Infection Via Thumb Drive
Way back in the early 1990, we had computer viruses. However, the only way to catch a computer virus was to run or copy a program off an infected floppy disk. Back then, viruses where classic code insertion style of infection and not the covert software package style they are today. The way the virus moved was to actually add binary instruction code appended to an executable, like in the DOS days when you ran “game.exe” to start a program. When “Game.exe” would run, small about of embedded would also run and that code would look for other EXE files to infect, and also deliver the virus payload, which back then was most likely a “time bomb” to delete files at a later date. Remember “Michelangelo”. http://en.wikipedia.org/wiki/Michelangelo_(computer_virus)
With the rise of the internet in the late 1990s, viruses moved away from EXE infections passed on floppy disks and moved more towards covert installs over the network. At this time viruses also moved from being purely destructive programs into being something with a commercial model behind it. The virus payload stopped being file deletion and started becoming advertising. Which is why we call this style of infection “ad-ware”.
The new class of malware also tries to bond the the computer operating system in such a away as to usurp Windows functions and replace them with functions from the virus. This makes it more difficult for anti-malware software to detect and remove it.
In addition, while this is a very old virus trick, we have been seeing more and more “thumb drive” infections.

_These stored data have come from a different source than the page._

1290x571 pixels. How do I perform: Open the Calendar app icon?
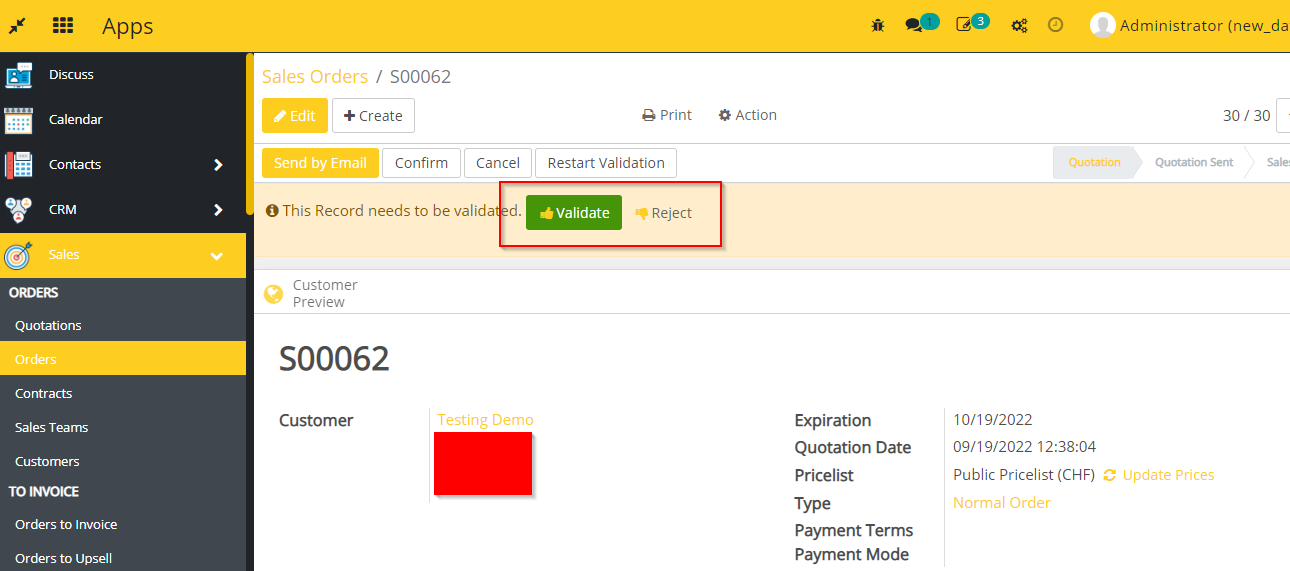click(x=19, y=120)
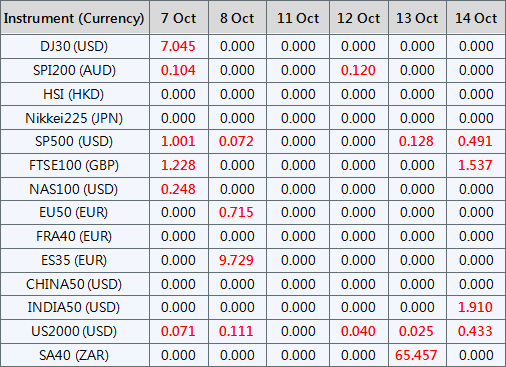Select the 7 Oct column header
The image size is (506, 367).
coord(178,18)
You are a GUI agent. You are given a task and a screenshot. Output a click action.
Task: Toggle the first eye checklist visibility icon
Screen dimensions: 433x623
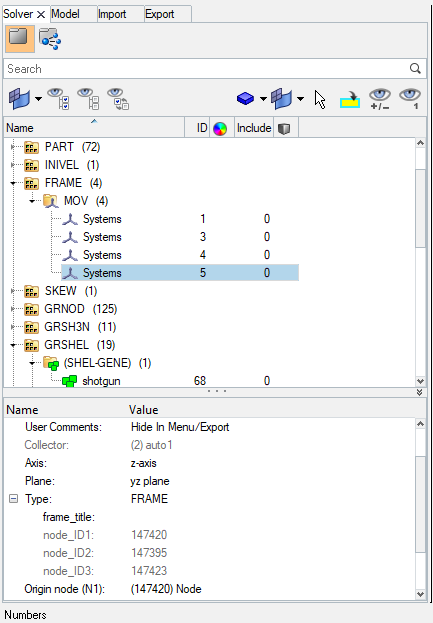click(58, 99)
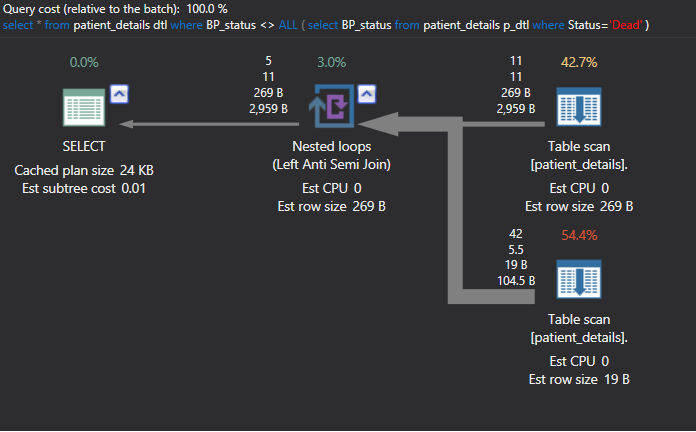Image resolution: width=696 pixels, height=432 pixels.
Task: Click the orange 42.7% cost label
Action: pyautogui.click(x=579, y=62)
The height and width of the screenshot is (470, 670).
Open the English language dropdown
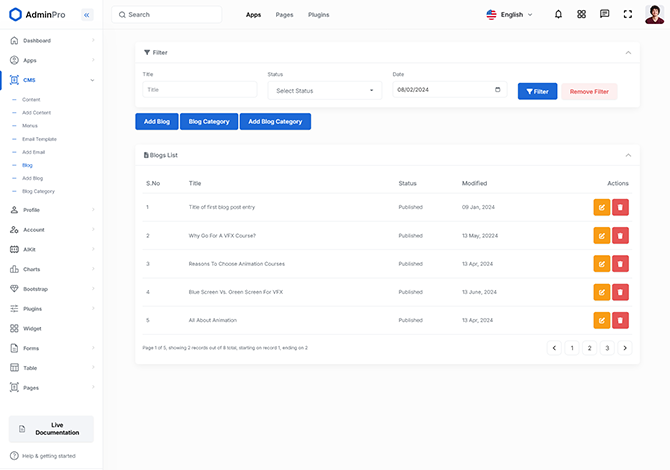(x=510, y=15)
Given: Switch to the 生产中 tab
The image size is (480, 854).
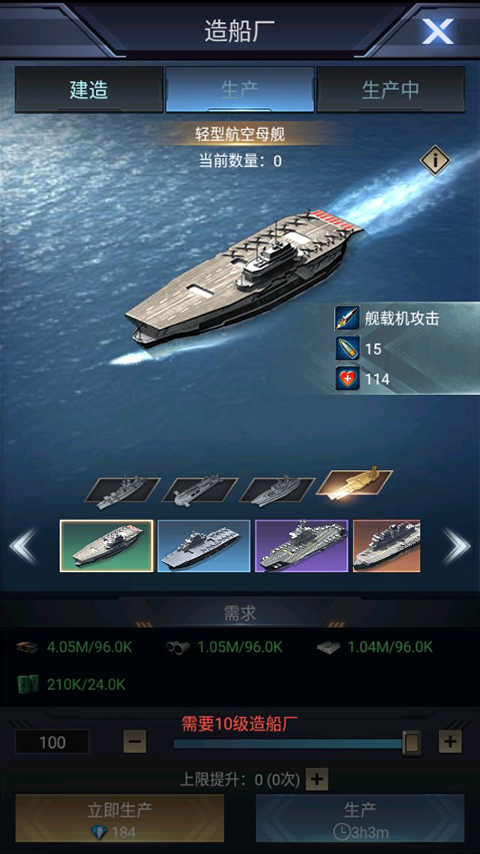Looking at the screenshot, I should tap(391, 90).
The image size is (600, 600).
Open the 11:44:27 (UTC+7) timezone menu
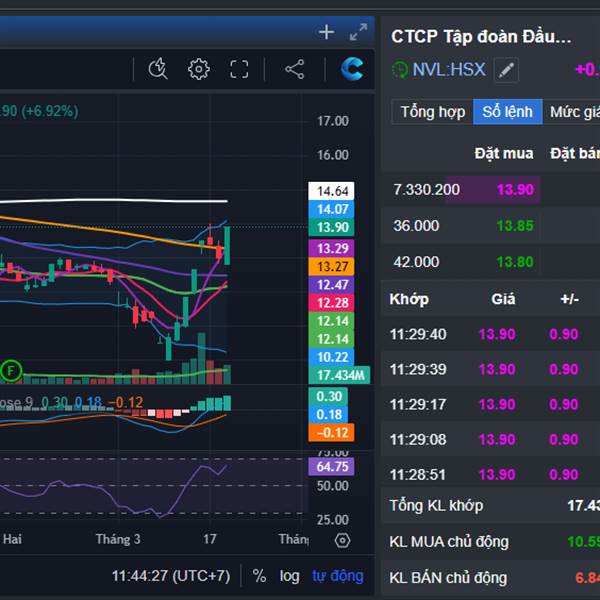tap(170, 576)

These infections work by the virus on a system “infecting” a USB thumb drive, or SD card when it is inserted into a system. Once the infected USB device is moved to another (clean) computer, the virus uses Windows own “auto-run” system to infect the system from the USB device.
The defense to this is ether
- Disable Autorun and Autoplay via the registry.
- Have a good and updated anti-virus package and have it scan USB devices when connected (slow but effective).
- Get a Mac.
I guess it just goes to show what is old is new. Take care when you are asked to plug an unknown thumb drive into a system, you may get more than a Word Document from the transfer.